**What the task asks:** Repeat the entries exactly, keeping every line as it is.

Stored dataset items
————

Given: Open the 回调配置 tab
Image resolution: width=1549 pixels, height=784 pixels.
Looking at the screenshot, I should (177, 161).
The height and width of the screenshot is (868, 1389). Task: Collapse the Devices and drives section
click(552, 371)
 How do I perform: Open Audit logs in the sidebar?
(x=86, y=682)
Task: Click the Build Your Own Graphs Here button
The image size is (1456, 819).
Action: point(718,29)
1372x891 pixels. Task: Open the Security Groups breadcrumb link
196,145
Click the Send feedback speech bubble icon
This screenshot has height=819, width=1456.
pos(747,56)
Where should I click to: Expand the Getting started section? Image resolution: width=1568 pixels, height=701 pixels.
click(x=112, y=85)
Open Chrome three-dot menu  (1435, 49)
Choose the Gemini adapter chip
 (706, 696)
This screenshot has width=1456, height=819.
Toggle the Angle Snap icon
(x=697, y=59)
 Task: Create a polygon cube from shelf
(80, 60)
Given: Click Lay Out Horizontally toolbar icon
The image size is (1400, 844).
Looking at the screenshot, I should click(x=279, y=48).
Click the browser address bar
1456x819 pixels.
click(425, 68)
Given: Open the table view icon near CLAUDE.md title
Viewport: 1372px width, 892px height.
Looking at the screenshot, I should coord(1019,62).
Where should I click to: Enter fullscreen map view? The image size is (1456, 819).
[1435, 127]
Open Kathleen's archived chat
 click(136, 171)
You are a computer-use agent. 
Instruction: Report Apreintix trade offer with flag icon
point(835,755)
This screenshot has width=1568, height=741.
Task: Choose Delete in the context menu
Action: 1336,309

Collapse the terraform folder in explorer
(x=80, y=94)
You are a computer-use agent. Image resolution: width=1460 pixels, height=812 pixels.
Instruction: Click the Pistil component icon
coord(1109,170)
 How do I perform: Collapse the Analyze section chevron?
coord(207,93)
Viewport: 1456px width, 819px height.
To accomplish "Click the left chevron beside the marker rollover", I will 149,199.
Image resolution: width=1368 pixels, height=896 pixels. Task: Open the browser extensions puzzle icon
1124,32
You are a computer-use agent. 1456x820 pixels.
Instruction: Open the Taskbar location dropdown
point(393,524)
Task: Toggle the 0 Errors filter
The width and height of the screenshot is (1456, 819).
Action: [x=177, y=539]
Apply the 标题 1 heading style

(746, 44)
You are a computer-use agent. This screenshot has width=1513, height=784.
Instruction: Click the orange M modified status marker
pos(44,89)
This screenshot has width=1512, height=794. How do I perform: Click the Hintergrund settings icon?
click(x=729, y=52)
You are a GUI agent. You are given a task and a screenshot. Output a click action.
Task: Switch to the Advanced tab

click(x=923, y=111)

————

**Exercise output:**
Given: Open the 回调配置 tab
Image resolution: width=1549 pixels, height=784 pixels.
Looking at the screenshot, I should (177, 161).
The height and width of the screenshot is (868, 1389). Task: Collapse the Devices and drives section
click(552, 371)
 How do I perform: Open Audit logs in the sidebar?
(x=86, y=682)
Task: Click the Build Your Own Graphs Here button
The image size is (1456, 819).
Action: point(718,29)
1372x891 pixels. Task: Open the Security Groups breadcrumb link
196,145
Click the Send feedback speech bubble icon
This screenshot has height=819, width=1456.
pos(747,56)
Where should I click to: Expand the Getting started section? Image resolution: width=1568 pixels, height=701 pixels.
click(x=112, y=85)
Open Chrome three-dot menu  (1435, 49)
Choose the Gemini adapter chip
 (706, 696)
This screenshot has width=1456, height=819.
Toggle the Angle Snap icon
(x=697, y=59)
 Task: Create a polygon cube from shelf
(80, 60)
Given: Click Lay Out Horizontally toolbar icon
The image size is (1400, 844).
Looking at the screenshot, I should click(x=279, y=48).
Click the browser address bar
1456x819 pixels.
click(425, 68)
Given: Open the table view icon near CLAUDE.md title
Viewport: 1372px width, 892px height.
Looking at the screenshot, I should coord(1019,62).
Where should I click to: Enter fullscreen map view? The image size is (1456, 819).
[1435, 127]
Open Kathleen's archived chat
 click(136, 171)
You are a computer-use agent. 
Instruction: Report Apreintix trade offer with flag icon
point(835,755)
This screenshot has width=1568, height=741.
Task: Choose Delete in the context menu
Action: 1336,309

Collapse the terraform folder in explorer
(x=80, y=94)
You are a computer-use agent. Image resolution: width=1460 pixels, height=812 pixels.
Instruction: Click the Pistil component icon
coord(1109,170)
 How do I perform: Collapse the Analyze section chevron?
coord(207,93)
Viewport: 1456px width, 819px height.
To accomplish "Click the left chevron beside the marker rollover", I will 149,199.
Image resolution: width=1368 pixels, height=896 pixels. Task: Open the browser extensions puzzle icon
1124,32
You are a computer-use agent. 1456x820 pixels.
Instruction: Open the Taskbar location dropdown
point(393,524)
Task: Toggle the 0 Errors filter
The width and height of the screenshot is (1456, 819).
Action: [x=177, y=539]
Apply the 标题 1 heading style

(746, 44)
You are a computer-use agent. This screenshot has width=1513, height=784.
Instruction: Click the orange M modified status marker
pos(44,89)
This screenshot has width=1512, height=794. How do I perform: Click the Hintergrund settings icon?
click(x=729, y=52)
You are a GUI agent. You are given a task and a screenshot. Output a click action.
Task: Switch to the Advanced tab

click(x=923, y=111)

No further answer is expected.